=== Exercise requirements ===
Can you reproduce the real estate exam passage from "In a loan that" up to and including "a balloon payment."?

=== Passage provided ===
§

The answer is appraisal. The lender orders an appraisal to verify that if the property is repossessed for non-payment, the lender can recover the property in order to sell it to cover the remaining loan amount. Typically, the loan amount is a percentage of the sale price (agreed upon between the buyer and seller) or the appraised value, whichever is lower.

Once the commitment letter has been provided, licensees often encourage their buyers to A) make major purchases between the commitment letter and settlement. B) start shopping for new appliances. C) avoid driving through the neighborhood. D) avoid any major purchases until after closing.

The answer is avoid any major purchases until after closing. The lender is committed to making the loan when making a loan commitment, but this is contingent on the borrower's situation remaining the same. Borrowers should avoid any new loans until after closing.

In a loan that requires periodic payments that do not fully amortize the loan balance by the final payment, what term BEST describes the final payment? A) Balloon payment B) Acceleration payment C) Variable payment D) Adjustment payment

The answer is balloon payment. When periodic payments do not fully satisfy the debt by the time the last payment is due, the final payment needed to satisfy the debt is known as a balloon payment.

§

=== Material provided ===
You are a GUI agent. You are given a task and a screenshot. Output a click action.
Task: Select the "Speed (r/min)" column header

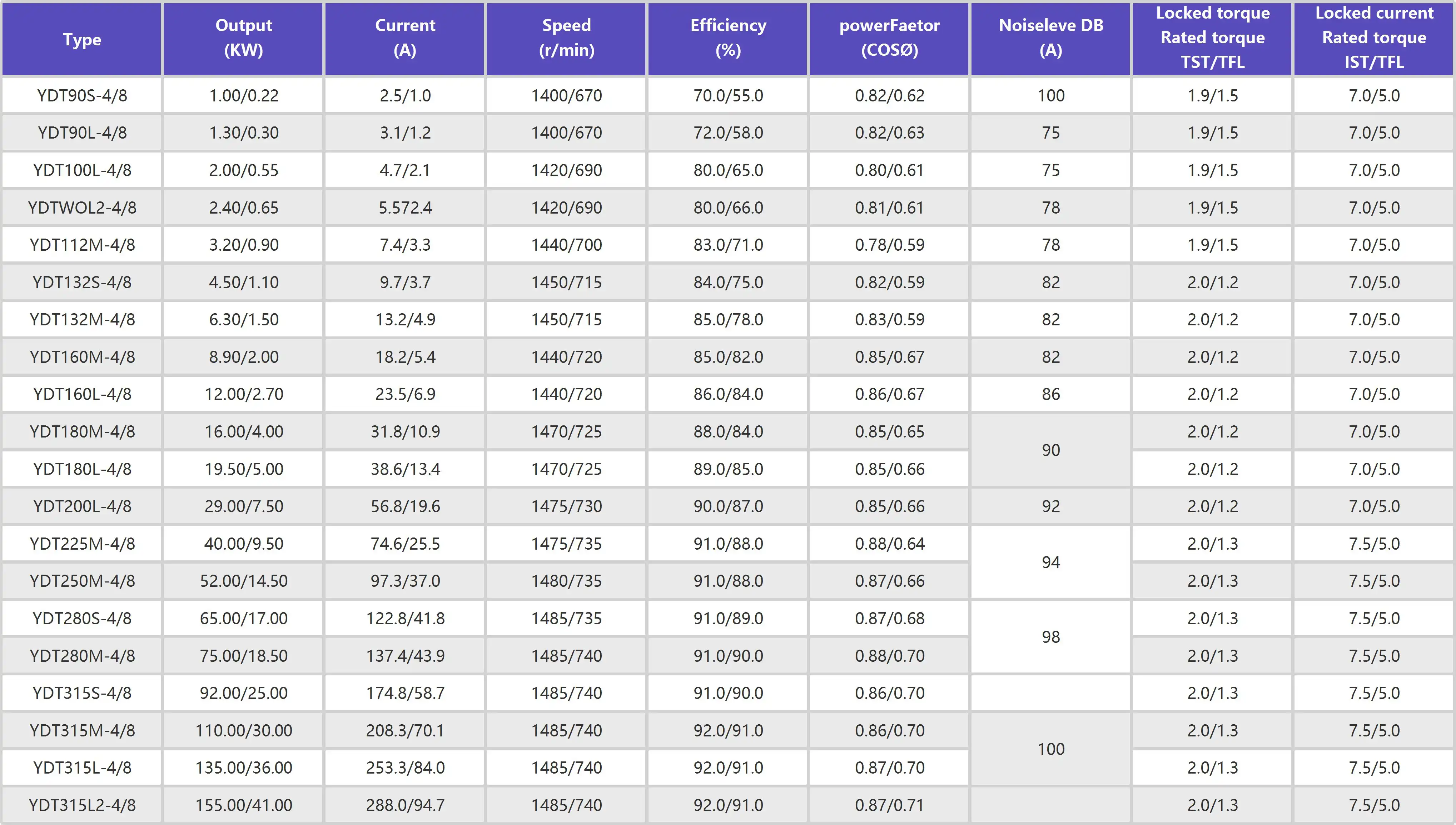point(566,38)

§

=== Written answer ===
In a loan that requires periodic payments that do not fully amortize the loan balance by the final payment, what term BEST describes the final payment? A) Balloon payment B) Acceleration payment C) Variable payment D) Adjustment payment

The answer is balloon payment. When periodic payments do not fully satisfy the debt by the time the last payment is due, the final payment needed to satisfy the debt is known as a balloon payment.